- [Work to do]:
Change "GUI agent" to "screen assistant" throughout the records below and give them again with everything else the same.

[Material provided start]

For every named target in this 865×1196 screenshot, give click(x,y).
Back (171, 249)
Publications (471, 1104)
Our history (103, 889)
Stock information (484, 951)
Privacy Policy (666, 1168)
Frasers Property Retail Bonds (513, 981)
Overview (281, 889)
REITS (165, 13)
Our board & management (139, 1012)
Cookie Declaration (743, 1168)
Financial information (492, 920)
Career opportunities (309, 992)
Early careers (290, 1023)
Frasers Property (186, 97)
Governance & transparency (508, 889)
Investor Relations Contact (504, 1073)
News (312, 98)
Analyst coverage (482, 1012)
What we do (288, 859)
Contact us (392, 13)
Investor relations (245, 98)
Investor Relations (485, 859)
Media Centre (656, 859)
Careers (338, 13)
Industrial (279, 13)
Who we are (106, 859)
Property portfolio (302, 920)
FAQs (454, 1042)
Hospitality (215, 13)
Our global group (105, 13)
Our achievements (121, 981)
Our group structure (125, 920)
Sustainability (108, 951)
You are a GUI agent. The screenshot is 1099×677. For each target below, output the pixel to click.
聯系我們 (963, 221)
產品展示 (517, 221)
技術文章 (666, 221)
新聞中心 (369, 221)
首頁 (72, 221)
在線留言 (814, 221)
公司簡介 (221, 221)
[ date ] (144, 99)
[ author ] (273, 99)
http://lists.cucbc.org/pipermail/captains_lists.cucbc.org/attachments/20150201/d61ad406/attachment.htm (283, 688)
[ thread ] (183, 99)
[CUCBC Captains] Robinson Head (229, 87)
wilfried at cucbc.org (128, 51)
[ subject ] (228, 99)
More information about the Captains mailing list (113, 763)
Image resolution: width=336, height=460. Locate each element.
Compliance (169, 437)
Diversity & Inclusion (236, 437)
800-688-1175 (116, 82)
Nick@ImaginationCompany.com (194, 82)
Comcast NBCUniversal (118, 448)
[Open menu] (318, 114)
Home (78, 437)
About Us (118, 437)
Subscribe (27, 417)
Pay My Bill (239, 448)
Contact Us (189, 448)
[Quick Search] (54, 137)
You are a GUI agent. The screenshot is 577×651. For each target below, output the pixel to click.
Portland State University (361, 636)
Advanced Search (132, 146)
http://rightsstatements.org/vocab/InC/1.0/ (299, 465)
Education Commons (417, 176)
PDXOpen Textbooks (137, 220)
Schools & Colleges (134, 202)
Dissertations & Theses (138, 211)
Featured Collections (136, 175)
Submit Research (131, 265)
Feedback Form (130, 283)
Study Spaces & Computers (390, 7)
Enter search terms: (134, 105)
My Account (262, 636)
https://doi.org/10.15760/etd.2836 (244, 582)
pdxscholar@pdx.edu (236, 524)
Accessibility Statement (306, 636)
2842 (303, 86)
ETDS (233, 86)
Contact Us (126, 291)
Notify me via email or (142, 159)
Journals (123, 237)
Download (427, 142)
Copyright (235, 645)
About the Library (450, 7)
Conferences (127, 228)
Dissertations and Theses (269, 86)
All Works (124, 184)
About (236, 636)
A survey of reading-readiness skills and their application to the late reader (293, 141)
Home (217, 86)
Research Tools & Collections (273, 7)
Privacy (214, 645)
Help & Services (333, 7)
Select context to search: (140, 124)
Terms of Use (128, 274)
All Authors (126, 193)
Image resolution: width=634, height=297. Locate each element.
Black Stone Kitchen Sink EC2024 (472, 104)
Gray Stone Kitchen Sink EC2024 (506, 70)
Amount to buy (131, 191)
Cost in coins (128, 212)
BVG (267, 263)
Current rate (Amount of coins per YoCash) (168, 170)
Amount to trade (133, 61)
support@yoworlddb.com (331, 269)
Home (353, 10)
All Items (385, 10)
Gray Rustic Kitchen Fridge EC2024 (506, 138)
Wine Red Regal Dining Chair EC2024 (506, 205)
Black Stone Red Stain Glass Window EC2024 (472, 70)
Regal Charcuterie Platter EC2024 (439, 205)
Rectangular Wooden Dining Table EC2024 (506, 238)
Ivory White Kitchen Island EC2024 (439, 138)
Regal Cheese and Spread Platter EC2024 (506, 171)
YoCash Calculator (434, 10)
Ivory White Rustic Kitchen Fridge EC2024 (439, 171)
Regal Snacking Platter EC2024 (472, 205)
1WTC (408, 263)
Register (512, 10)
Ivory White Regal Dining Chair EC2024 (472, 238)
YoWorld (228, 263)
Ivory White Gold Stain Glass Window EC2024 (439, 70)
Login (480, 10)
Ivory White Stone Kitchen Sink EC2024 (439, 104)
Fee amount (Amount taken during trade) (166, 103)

[Material provided end]

- [In response]:
For every named target in this 865×1196 screenshot, give click(x,y).
Back (171, 249)
Publications (471, 1104)
Our history (103, 889)
Stock information (484, 951)
Privacy Policy (666, 1168)
Frasers Property Retail Bonds (513, 981)
Overview (281, 889)
REITS (165, 13)
Our board & management (139, 1012)
Cookie Declaration (743, 1168)
Financial information (492, 920)
Career opportunities (309, 992)
Early careers (290, 1023)
Frasers Property (186, 97)
Governance & transparency (508, 889)
Investor Relations Contact (504, 1073)
News (312, 98)
Analyst coverage (482, 1012)
What we do (288, 859)
Contact us (392, 13)
Investor relations (245, 98)
Investor Relations (485, 859)
Media Centre (656, 859)
Careers (338, 13)
Industrial (279, 13)
Who we are (106, 859)
Property portfolio (302, 920)
FAQs (454, 1042)
Hospitality (215, 13)
Our global group (105, 13)
Our achievements (121, 981)
Our group structure (125, 920)
Sustainability (108, 951)
You are a screen assistant. The screenshot is 1099×677. For each target below, output the pixel to click.
聯系我們 (963, 221)
產品展示 (517, 221)
技術文章 (666, 221)
新聞中心 (369, 221)
首頁 (72, 221)
在線留言 (814, 221)
公司簡介 (221, 221)
[ date ] (144, 99)
[ author ] (273, 99)
http://lists.cucbc.org/pipermail/captains_lists.cucbc.org/attachments/20150201/d61ad406/attachment.htm (283, 688)
[ thread ] (183, 99)
[CUCBC Captains] Robinson Head (229, 87)
wilfried at cucbc.org (128, 51)
[ subject ] (228, 99)
More information about the Captains mailing list (113, 763)
Image resolution: width=336, height=460. Locate each element.
Compliance (169, 437)
Diversity & Inclusion (236, 437)
800-688-1175 (116, 82)
Nick@ImaginationCompany.com (194, 82)
Comcast NBCUniversal (118, 448)
[Open menu] (318, 114)
Home (78, 437)
About Us (118, 437)
Subscribe (27, 417)
Pay My Bill (239, 448)
Contact Us (189, 448)
[Quick Search] (54, 137)
You are a screen assistant. The screenshot is 577×651. For each target below, output the pixel to click.
Portland State University (361, 636)
Advanced Search (132, 146)
http://rightsstatements.org/vocab/InC/1.0/ (299, 465)
Education Commons (417, 176)
PDXOpen Textbooks (137, 220)
Schools & Colleges (134, 202)
Dissertations & Theses (138, 211)
Featured Collections (136, 175)
Submit Research (131, 265)
Feedback Form (130, 283)
Study Spaces & Computers (390, 7)
Enter search terms: (134, 105)
My Account (262, 636)
https://doi.org/10.15760/etd.2836 (244, 582)
pdxscholar@pdx.edu (236, 524)
Accessibility Statement (306, 636)
2842 (303, 86)
ETDS (233, 86)
Contact Us (126, 291)
Notify me via email or (142, 159)
Journals (123, 237)
Download (427, 142)
Copyright (235, 645)
About the Library (450, 7)
Conferences (127, 228)
Dissertations and Theses (269, 86)
All Works (124, 184)
About (236, 636)
A survey of reading-readiness skills and their application to the late reader (293, 141)
Home (217, 86)
Research Tools & Collections (273, 7)
Privacy (214, 645)
Help & Services (333, 7)
Select context to search: (140, 124)
Terms of Use (128, 274)
All Authors (126, 193)
Image resolution: width=634, height=297. Locate each element.
Black Stone Kitchen Sink EC2024 (472, 104)
Gray Stone Kitchen Sink EC2024 (506, 70)
Amount to buy (131, 191)
Cost in coins (128, 212)
BVG (267, 263)
Current rate (Amount of coins per YoCash) (168, 170)
Amount to trade (133, 61)
support@yoworlddb.com (331, 269)
Home (353, 10)
All Items (385, 10)
Gray Rustic Kitchen Fridge EC2024 (506, 138)
Wine Red Regal Dining Chair EC2024 (506, 205)
Black Stone Red Stain Glass Window EC2024 (472, 70)
Regal Charcuterie Platter EC2024 (439, 205)
Rectangular Wooden Dining Table EC2024 (506, 238)
Ivory White Kitchen Island EC2024 (439, 138)
Regal Cheese and Spread Platter EC2024 (506, 171)
YoCash Calculator (434, 10)
Ivory White Rustic Kitchen Fridge EC2024 (439, 171)
Regal Snacking Platter EC2024 (472, 205)
1WTC (408, 263)
Register (512, 10)
Ivory White Regal Dining Chair EC2024 (472, 238)
YoWorld (228, 263)
Ivory White Gold Stain Glass Window EC2024 (439, 70)
Login (480, 10)
Ivory White Stone Kitchen Sink EC2024 (439, 104)
Fee amount (Amount taken during trade) (166, 103)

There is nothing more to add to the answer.